AKA: Pebble Beach Company, Lodge at Pebble Beach, Pebble Beach, CA
Structure Type: built works - dwellings -public accommodations - hotels; built works - dwellings -public accommodations - lodges
Designers: [unspecified]
Dates: constructed 1919
The businessman, Samuel Finley Brown Morse (1885-1969), nephew of Samuel F.B. Morse (1791-1872), inventor of the telegraph, took over the Pacific Improvement Companies with a mandate to liquidate its assets. The company, founded originally by the "Big Four"--Leland Stanford (1824-1893), Mark Hopkins (1813-1878), Charles Crocker (1822-1888) and Collis P. Huntington (1821-1900)-- the extraordinarily wealthy founders of the Central Pacific Railroad, had acquired, by the twentieth century, a sprawling and floundering collection of properties and other investments. Morse sold off unprofitable enterprises and gradually refashioned the company's real estate portfolio, focusing on building up recreational holdings in the Monterey, CA, region. Working with financing provided by the banker and San Francisco power broker Herbert Fleishhacker (1872-1957), Morse founded the Del Monte Properties Company in 1919, to accelerate development of the Pebble Beach area.
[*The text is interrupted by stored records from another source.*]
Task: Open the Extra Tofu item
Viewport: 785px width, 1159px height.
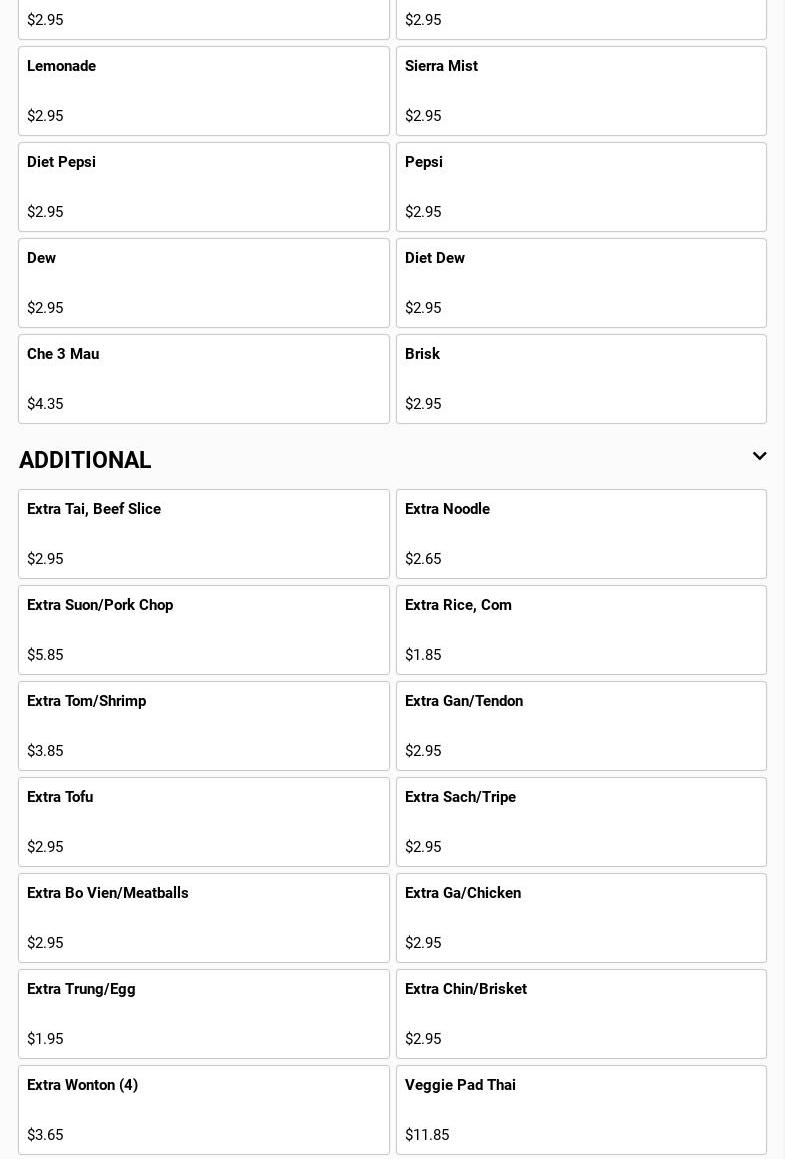Action: [x=203, y=822]
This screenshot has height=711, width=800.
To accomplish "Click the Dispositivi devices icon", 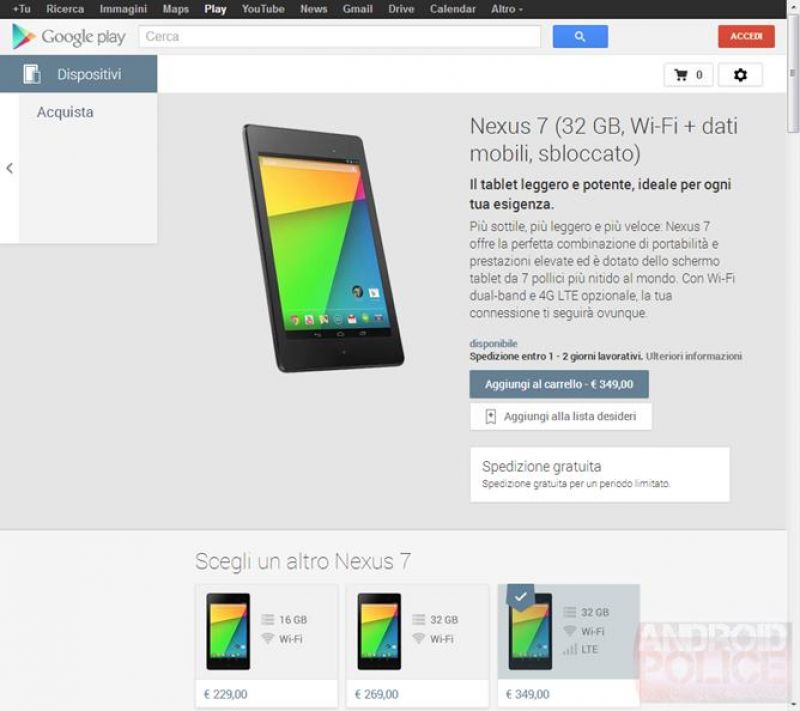I will point(32,74).
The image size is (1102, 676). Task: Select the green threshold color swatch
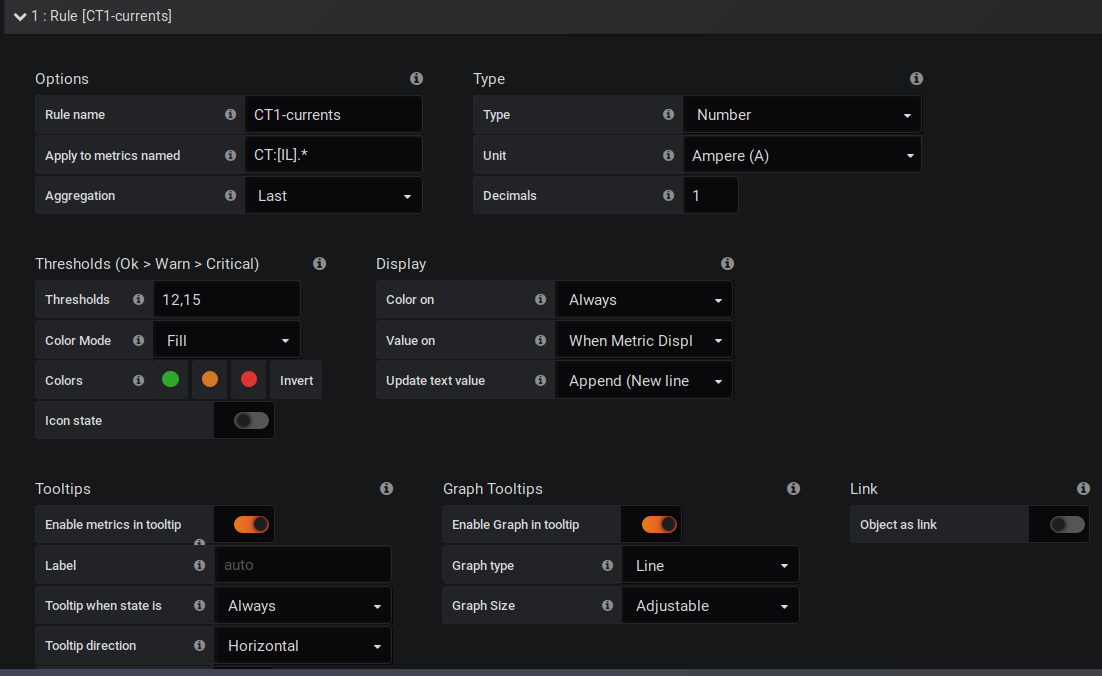pyautogui.click(x=170, y=380)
Morse's new company paid $1.34 million for 7,000 acres of Monterey County coastline, 1,100 acres encompassing the Rancho Laureles, the Monterey County Water Works, and the aging Hotel Del Monte #2 built in 1888. Just after creating the Del Monte Properties Company, Morse commissioned the erection of the Del Monte Lodge. The Lodge became well-known among golfing enthusiasts who played on Morse's celebrated nearby courses, most notably the Pebble Beach Golf Links laid out between 1916-1919. It stood on property previously occupied by the Crocker Family's Pebble Beach Lodge between 1908-1917, when it burned.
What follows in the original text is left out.